**Entries on target coordinates:**
__________

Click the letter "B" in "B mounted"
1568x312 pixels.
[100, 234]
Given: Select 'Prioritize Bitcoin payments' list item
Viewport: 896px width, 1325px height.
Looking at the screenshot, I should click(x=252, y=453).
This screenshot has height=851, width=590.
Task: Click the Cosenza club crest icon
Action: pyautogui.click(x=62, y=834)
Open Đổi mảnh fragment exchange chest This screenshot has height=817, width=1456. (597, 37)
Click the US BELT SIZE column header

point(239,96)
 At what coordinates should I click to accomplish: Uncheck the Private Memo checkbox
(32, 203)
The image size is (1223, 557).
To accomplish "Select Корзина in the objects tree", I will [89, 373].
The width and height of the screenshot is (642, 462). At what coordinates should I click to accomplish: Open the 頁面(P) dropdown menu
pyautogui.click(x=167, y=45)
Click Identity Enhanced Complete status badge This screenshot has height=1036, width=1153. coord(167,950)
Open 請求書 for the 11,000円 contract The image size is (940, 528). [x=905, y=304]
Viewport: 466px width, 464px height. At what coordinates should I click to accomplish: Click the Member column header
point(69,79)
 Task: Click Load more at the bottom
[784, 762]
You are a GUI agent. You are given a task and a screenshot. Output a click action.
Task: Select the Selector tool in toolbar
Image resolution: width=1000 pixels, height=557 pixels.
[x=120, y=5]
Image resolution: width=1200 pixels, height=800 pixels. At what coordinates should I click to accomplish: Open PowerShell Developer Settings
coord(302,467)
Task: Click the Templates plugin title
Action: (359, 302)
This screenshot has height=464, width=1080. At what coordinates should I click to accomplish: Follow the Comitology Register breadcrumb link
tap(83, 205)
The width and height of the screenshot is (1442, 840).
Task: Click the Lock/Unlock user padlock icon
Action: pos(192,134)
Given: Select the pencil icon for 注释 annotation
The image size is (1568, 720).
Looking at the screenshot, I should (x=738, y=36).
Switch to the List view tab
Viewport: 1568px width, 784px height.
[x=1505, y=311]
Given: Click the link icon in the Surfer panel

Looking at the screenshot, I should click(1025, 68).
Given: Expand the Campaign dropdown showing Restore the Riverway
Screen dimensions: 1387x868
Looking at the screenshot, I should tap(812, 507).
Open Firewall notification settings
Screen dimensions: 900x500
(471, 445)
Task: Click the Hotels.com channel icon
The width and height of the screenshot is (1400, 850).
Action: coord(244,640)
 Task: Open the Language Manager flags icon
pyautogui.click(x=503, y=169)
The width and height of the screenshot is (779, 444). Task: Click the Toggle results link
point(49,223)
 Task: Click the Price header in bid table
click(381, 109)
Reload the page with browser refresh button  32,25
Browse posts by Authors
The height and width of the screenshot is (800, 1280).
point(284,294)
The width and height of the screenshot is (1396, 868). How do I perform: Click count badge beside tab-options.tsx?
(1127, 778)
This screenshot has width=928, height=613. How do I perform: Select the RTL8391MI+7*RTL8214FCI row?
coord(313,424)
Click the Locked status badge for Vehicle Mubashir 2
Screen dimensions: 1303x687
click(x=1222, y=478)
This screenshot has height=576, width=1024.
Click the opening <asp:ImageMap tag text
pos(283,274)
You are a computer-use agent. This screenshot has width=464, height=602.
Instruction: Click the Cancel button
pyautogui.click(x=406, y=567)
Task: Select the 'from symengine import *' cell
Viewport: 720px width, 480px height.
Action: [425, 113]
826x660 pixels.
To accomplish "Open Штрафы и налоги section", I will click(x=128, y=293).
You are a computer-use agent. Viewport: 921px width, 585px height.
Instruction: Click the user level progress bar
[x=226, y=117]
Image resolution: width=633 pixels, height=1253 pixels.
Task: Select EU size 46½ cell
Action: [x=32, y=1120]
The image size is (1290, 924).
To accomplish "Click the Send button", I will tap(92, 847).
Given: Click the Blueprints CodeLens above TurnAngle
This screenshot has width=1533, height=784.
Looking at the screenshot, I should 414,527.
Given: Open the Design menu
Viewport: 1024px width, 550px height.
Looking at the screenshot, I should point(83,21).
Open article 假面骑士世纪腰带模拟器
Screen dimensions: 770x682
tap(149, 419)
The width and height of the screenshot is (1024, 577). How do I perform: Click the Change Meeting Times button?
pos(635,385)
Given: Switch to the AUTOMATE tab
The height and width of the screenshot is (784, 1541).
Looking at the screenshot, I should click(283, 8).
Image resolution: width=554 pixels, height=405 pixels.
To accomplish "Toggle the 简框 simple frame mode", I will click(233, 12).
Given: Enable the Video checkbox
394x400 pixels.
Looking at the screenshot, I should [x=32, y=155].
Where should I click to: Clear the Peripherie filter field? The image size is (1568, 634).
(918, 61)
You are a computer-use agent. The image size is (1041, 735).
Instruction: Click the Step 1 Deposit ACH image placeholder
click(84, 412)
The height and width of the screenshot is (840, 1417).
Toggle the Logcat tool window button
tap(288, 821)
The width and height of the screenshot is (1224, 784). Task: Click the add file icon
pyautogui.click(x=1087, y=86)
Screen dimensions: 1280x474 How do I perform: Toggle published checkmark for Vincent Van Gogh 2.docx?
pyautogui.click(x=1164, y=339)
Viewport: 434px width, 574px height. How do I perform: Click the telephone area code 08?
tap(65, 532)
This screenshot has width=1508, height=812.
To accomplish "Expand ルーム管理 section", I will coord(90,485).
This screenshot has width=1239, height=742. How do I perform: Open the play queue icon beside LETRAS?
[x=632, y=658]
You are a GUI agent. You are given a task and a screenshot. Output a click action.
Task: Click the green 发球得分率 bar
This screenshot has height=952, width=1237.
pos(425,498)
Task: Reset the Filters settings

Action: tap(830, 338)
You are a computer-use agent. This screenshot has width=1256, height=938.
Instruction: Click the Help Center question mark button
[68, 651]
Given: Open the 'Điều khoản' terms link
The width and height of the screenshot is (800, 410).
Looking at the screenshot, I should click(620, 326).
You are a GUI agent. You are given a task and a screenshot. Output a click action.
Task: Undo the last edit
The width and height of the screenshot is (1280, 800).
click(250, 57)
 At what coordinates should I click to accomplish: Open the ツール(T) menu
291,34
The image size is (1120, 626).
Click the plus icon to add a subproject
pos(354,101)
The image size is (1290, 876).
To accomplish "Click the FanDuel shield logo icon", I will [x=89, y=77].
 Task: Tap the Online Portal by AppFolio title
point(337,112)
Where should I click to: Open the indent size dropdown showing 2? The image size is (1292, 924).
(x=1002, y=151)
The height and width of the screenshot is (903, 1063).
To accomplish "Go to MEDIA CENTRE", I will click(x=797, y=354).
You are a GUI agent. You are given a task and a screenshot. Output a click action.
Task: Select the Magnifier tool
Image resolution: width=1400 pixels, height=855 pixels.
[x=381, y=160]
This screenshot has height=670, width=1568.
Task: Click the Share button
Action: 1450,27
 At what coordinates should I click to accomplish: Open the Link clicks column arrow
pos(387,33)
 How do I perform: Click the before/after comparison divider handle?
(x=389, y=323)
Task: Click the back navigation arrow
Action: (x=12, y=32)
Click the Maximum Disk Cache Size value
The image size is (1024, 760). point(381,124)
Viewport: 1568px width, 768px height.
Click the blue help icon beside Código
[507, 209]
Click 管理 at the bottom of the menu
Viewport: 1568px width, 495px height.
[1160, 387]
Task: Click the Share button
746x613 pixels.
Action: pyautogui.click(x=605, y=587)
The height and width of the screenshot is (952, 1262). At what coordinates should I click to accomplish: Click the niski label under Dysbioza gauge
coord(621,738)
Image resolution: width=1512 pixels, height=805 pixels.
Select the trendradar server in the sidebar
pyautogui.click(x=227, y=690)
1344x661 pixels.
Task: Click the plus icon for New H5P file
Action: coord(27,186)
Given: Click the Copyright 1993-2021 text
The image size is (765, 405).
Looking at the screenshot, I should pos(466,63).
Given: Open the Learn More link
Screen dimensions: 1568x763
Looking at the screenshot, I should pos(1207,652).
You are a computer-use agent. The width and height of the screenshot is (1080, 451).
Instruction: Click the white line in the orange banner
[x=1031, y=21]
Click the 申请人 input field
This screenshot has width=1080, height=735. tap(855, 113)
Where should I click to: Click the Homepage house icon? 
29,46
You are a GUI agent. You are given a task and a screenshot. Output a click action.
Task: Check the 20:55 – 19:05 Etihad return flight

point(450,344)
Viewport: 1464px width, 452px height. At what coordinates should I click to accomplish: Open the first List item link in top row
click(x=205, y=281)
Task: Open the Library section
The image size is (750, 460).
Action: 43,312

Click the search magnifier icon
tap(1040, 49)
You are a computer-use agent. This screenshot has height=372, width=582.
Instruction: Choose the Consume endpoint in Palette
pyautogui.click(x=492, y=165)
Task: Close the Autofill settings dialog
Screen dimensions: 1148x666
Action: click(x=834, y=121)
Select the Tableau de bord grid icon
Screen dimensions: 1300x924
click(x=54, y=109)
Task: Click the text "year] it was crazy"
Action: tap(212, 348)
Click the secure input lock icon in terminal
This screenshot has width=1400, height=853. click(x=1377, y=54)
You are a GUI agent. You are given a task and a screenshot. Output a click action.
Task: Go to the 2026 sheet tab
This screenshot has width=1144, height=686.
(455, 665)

__________

**Exercise objective:**
Please copy the entries from the line with "You are a computer-use agent. Viewport: 921px" to the line with "click(84, 412)", replacing "Instruction" with "Command" and changing nothing else.

**Response:**
You are a computer-use agent. Viewport: 921px width, 585px height.
Command: Click the user level progress bar
[x=226, y=117]
Image resolution: width=633 pixels, height=1253 pixels.
Task: Select EU size 46½ cell
Action: [x=32, y=1120]
The image size is (1290, 924).
To accomplish "Click the Send button", I will tap(92, 847).
Given: Click the Blueprints CodeLens above TurnAngle
This screenshot has width=1533, height=784.
Looking at the screenshot, I should 414,527.
Given: Open the Design menu
Viewport: 1024px width, 550px height.
Looking at the screenshot, I should point(83,21).
Open article 假面骑士世纪腰带模拟器
Screen dimensions: 770x682
tap(149, 419)
The width and height of the screenshot is (1024, 577). How do I perform: Click the Change Meeting Times button?
pos(635,385)
Given: Switch to the AUTOMATE tab
The height and width of the screenshot is (784, 1541).
Looking at the screenshot, I should click(283, 8).
Image resolution: width=554 pixels, height=405 pixels.
To accomplish "Toggle the 简框 simple frame mode", I will click(233, 12).
Given: Enable the Video checkbox
394x400 pixels.
Looking at the screenshot, I should [x=32, y=155].
Where should I click to: Clear the Peripherie filter field? The image size is (1568, 634).
(918, 61)
You are a computer-use agent. The image size is (1041, 735).
Command: Click the Step 1 Deposit ACH image placeholder
click(84, 412)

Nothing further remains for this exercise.